◆ 対象の文章
━━━━━━━━━━━━━━━━

上海市松江区の中心部

希望者殺到の子宮頸がんワクチン

「地域住民の8割以上が子宮頸がん予防のためのHPVワクチン接種を希望しています。ワクチンの供給がとても追いつかず、待機者リストがこんなにたくさんたまっています」

 こう話して何枚もの名簿の束を見せてくれたのは、上海市松江区の疾病予防管理センター(CDC)の担当者である陸紅梅医師だ。

 日本では副反応による健康障害を懸念した厚生労働省が、2013年6月から接種を勧めない方針をとり続けているため、HPVワクチン接種率は極度に低迷している。

 これとは正反対の状況にある上海の実情に、内科医の私は非常な驚きを持って話に聴き入った。

 中国を代表する大学の一つ、復旦大学の公衆衛生学院と10年来共同研究を行っている関係で、私は2019年9月に上海市松江区(ショウコウク)CDCを訪問した。

 なお、この交流が長年続いているのは、日本語が堪能で今は上海在住の梁荣戎さんの尽力が大きい。

 松江区は、上海市中心部の観光名所の外灘(ワイタン)から、高速道路を使って車で1時間ほど南西部へ行った距離にある。

━━━━━━━━━━━━━━━━

◆ エントリ抜粋
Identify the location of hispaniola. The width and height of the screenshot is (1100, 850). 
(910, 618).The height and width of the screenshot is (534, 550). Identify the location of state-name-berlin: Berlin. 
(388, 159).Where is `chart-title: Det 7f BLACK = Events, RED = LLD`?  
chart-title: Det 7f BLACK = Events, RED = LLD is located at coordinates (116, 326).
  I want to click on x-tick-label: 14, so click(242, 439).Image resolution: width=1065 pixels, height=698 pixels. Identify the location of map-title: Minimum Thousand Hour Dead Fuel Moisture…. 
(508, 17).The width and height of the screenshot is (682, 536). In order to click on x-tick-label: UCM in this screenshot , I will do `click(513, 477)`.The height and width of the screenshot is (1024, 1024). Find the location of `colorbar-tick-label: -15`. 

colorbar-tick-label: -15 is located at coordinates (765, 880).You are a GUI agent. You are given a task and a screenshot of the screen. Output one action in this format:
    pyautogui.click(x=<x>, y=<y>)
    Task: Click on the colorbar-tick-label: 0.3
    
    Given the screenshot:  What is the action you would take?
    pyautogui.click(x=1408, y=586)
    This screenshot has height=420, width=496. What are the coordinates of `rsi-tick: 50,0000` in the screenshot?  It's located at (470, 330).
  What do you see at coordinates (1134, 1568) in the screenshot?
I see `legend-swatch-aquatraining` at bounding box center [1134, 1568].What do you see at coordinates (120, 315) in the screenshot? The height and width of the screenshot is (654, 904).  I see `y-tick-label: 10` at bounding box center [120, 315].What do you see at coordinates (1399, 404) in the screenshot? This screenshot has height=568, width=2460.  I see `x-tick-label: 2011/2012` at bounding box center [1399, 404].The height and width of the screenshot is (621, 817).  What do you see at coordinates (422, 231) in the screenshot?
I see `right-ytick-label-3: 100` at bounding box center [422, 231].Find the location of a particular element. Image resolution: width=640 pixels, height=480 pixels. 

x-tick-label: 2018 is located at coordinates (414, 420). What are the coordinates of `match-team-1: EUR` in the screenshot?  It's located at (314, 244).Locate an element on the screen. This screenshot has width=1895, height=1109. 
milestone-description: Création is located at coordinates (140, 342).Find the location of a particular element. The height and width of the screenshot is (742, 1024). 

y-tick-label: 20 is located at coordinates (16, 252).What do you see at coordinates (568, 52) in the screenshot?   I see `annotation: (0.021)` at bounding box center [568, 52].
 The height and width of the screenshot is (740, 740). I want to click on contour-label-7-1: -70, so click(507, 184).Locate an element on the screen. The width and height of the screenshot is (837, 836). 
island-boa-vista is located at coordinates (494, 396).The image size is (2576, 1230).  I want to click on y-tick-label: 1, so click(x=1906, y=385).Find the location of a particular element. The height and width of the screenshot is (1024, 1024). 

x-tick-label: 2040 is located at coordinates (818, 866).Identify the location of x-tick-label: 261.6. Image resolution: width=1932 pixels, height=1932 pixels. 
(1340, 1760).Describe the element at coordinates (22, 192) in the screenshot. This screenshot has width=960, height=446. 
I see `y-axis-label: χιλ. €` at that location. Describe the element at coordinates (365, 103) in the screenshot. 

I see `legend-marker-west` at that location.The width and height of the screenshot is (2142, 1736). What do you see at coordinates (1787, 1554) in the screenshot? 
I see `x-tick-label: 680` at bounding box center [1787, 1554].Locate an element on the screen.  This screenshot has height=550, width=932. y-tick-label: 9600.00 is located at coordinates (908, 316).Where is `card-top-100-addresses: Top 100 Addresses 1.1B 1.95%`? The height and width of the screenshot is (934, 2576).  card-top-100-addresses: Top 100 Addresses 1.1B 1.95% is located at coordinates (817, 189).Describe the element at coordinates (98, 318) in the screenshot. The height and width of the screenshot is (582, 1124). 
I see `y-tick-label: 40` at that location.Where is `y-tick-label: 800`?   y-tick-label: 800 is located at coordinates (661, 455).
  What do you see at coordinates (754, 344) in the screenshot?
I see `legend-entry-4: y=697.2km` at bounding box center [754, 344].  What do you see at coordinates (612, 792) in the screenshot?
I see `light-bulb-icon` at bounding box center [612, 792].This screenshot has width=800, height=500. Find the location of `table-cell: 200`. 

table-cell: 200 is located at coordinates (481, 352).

━━━━━━━━━━━━━━━━

◆ 課題一覧
1. 上海のHPVワクチン接種を扱った文章について、次の問いに答えてください。
(a) 陸紅梅医師は、どの機関の担当者ですか。
(b) 厚生労働省が接種を勧めない方針をとり始めたのは、いつからですか。
(c) 松江区は外灘からどの方角にあり、車でどのくらいの距離ですか。
2. 上海のHPVワクチン接種に関する文章から、「松江区は、上海市中心部の観光名所の外灘(ワイタン)から、高速道路を使って車で1時間ほど南西部へ行った距離にある。」という一文を英語に訳してください。
3. 上海のHPVワクチン接種を扱った文章の続きを書いてください。

◆ 課題別の解答
1.
(a) 上海市松江区の疾病予防管理センター(CDC)
(b) 2013年6月から
(c) 南西部にあり、高速道路を使って車で1時間ほどの距離

2. Songjiang District lies about an hour's drive southwest by expressway from the Bund (Waitan), a tourist attraction in central Shanghai.

3.
 その昔、明朝・清朝時代には松江府として、15大都市の一つに数えられ繁栄していた歴史ある地域で、「上海の根」とも呼ばれている。

 2018年6月には、巨大な観光名所として広富林文化遺址公園が開園され、数千年に及ぶ文化・歴史の変遷を、最新の展示設備で概観できるようにもなった。

 旧石器時代にも遡る広富林遺跡は長江のデルタ地帯、太湖周辺に位置しており、近隣の良渚文化、馬橋文化とも関係している。

 約3000年前に日本へ渡来した稲作文化の起源である可能性も指摘され、東アジア最古とされる結核感染の痕跡が約5000年前の人骨から同定されている。

 日本最古の結核は約2000年前の鳥取市の青谷上地遺跡であり、感染症の歴史的な拡散ルートを考察するうえでも非常に興味深い。